Managing Nitrogen in the anthropocene: integrating social and ecological science

Thursday, 18 December 2014: 2:55 PM
Xin Zhang1, Denise L Mauzerall1, Eric A Davidson2, David Kanter3, Ruohong Cai4 and Timothy Searchinger1, (1)Princeton University, Princeton, NJ, United States, (2)Woods Hole Research Center, East Falmouth, MA, United States, (3)Columbia University of New York, Palisades, NY, United States, (4)Environmental Defense Fund New York, New York, NY, United States
Human alteration of the global nitrogen cycle by agricultural activities has provided nutritious food to society, but also poses increasing threats to human and ecosystem health through unintended pollution. Managing nitrogen more efficiently in crop production is critical for addressing both food security and environmental challenges.

Technologies and management practices have been developed to increase the uptake of applied nitrogen by crops. However, nitrogen use efficiency (NUE, yield per unit nitrogen input) is also affected by social and economic factors. For example, to maximize profit, farmers may change crop choice or their nitrogen application rate, both of which lead to a change in NUE. To evaluate such impacts, we use both theoretical and empirical approaches on micro (farm) and macro (national) scales:

1) We developed a bio-economic model (NUE3) on a farm scale to investigate how market signals (e.g. fertilizer and crop prices), government policies, and nitrogen-efficient technologies affect NUE. We demonstrate that if factors that influence nitrogen inputs (e.g. fertilizer-to-crop price ratios) are not considered, NUE projections will be poorly constrained.

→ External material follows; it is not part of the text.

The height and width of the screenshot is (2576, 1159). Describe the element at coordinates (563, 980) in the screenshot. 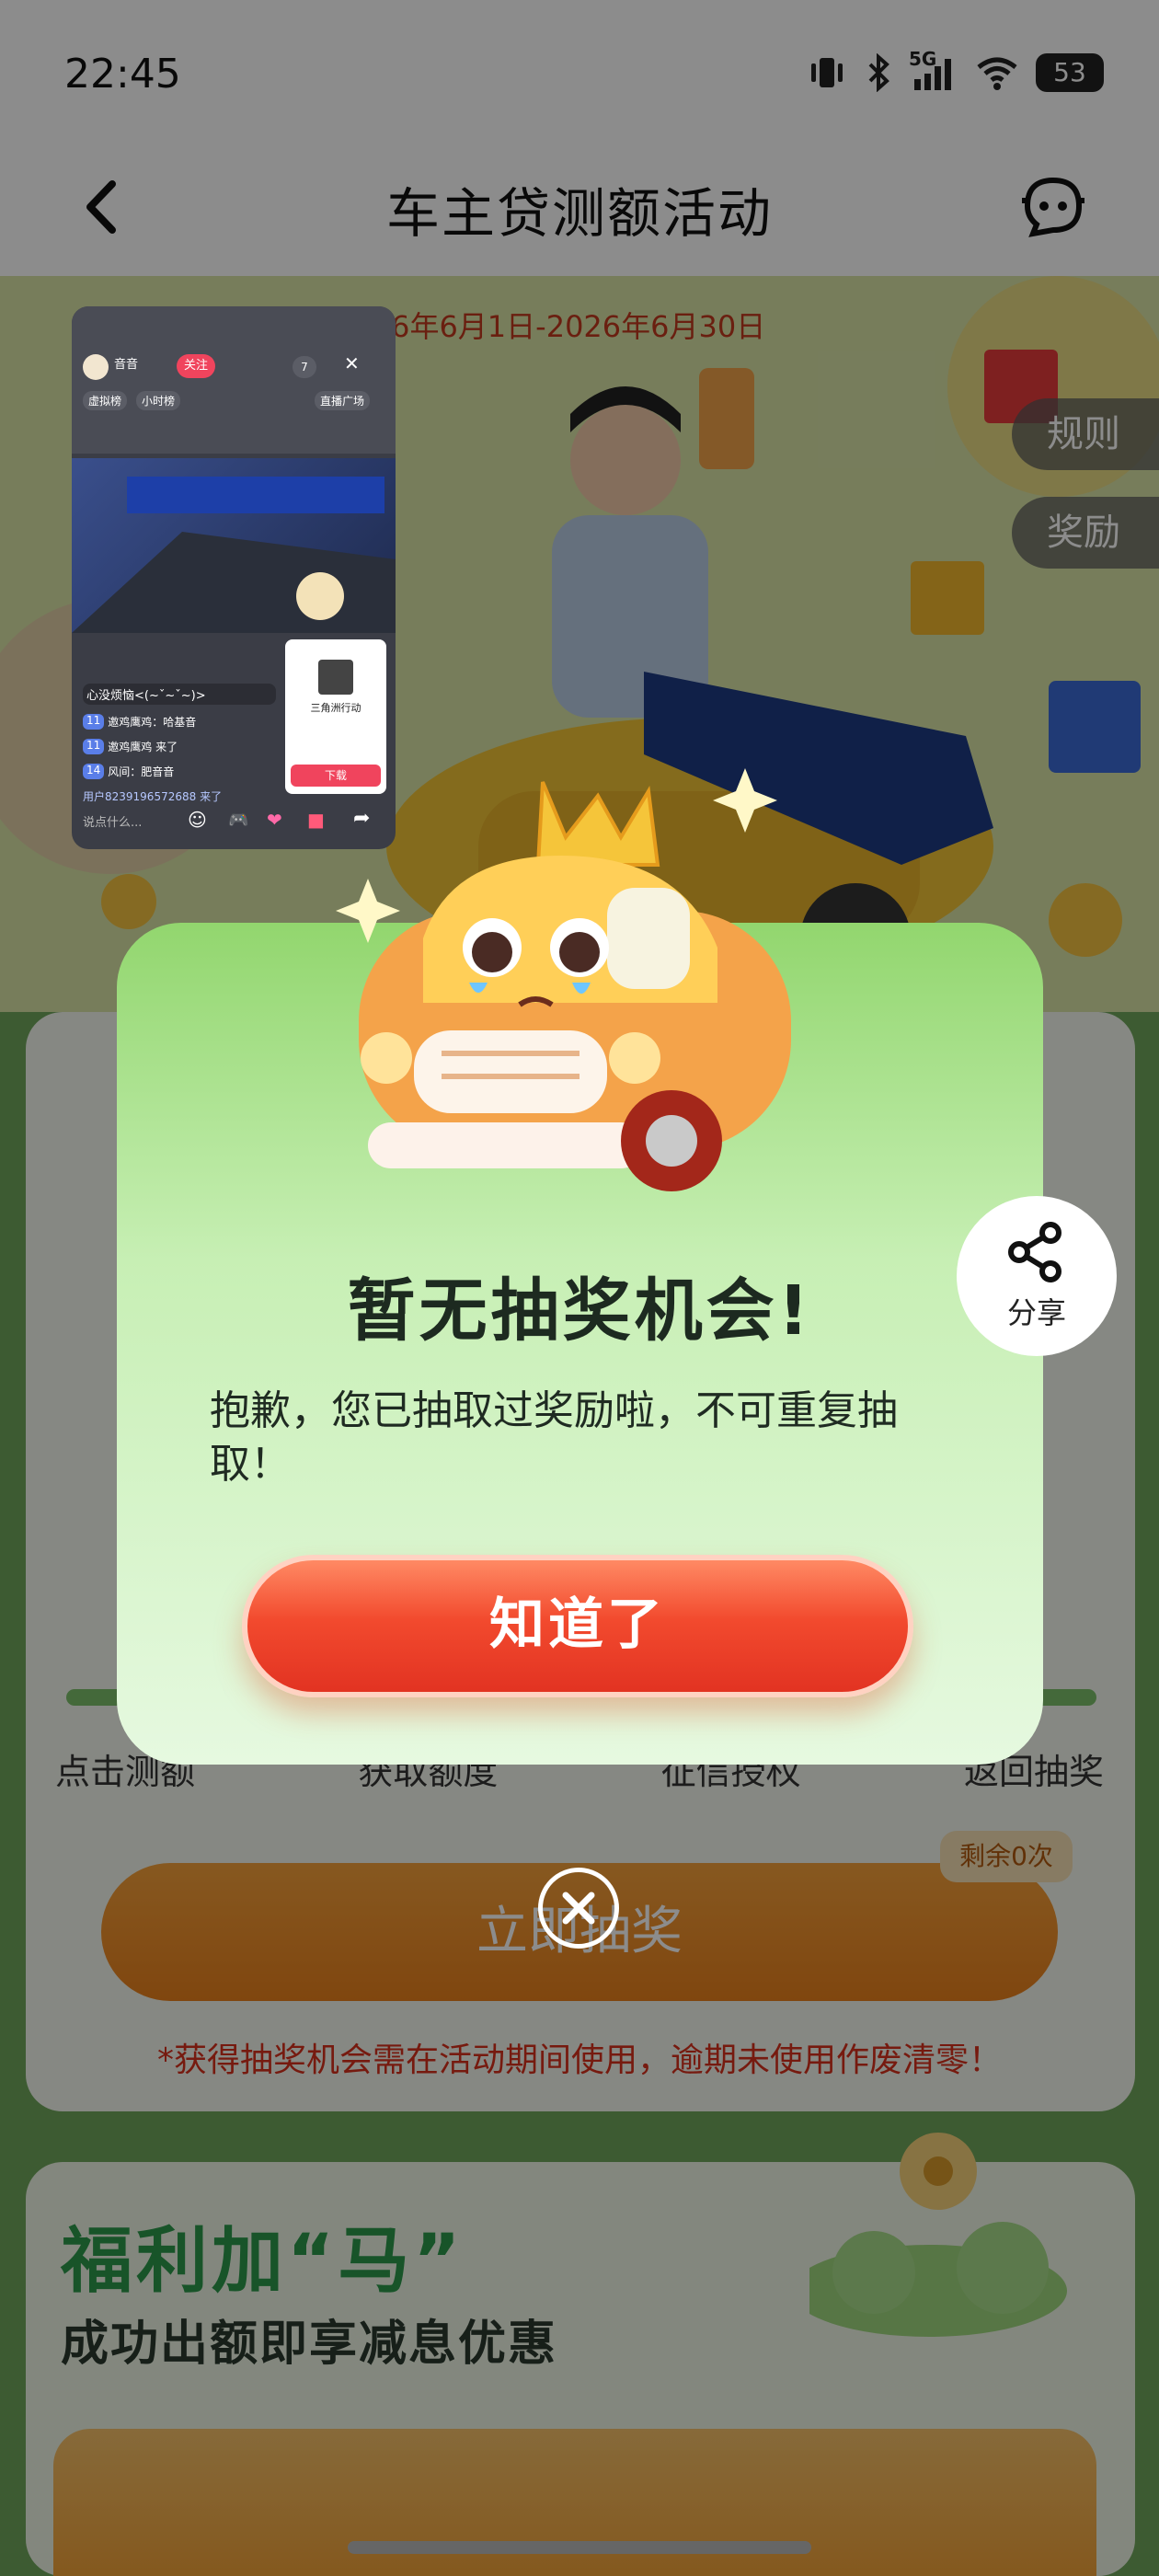

I see `sad-car-mascot-icon` at that location.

The impact of nitrogen-efficient technologies on NUE not only depends on how technology changes the production function, but also relies on the prices of the technologies, fertilizers, and crops.

2) We constructed a database of the nitrogen budget in crop production for major crops and major crop producing countries from 1961 to 2010. Using this database, we investigate historical trends of NUE and its relationship to agronomic, economic, social, and policy factors. We find that NUE in most developed countries follows a “U-shape” relationship with income level, consistent with the Environmental Kuznets Curve theory. According to the dynamics revealed in the NUE3 model, we propose three major pathways by which economic development affects NUE, namely consumption, technology, and public policy.

Overall, our research suggests that it is critical to include social and economic processes when studying perturbations of the global nitrogen cycle and crafting environmental and food security policy. Better collaboration across disciplines is essential to improve nitrogen management in the anthropocene.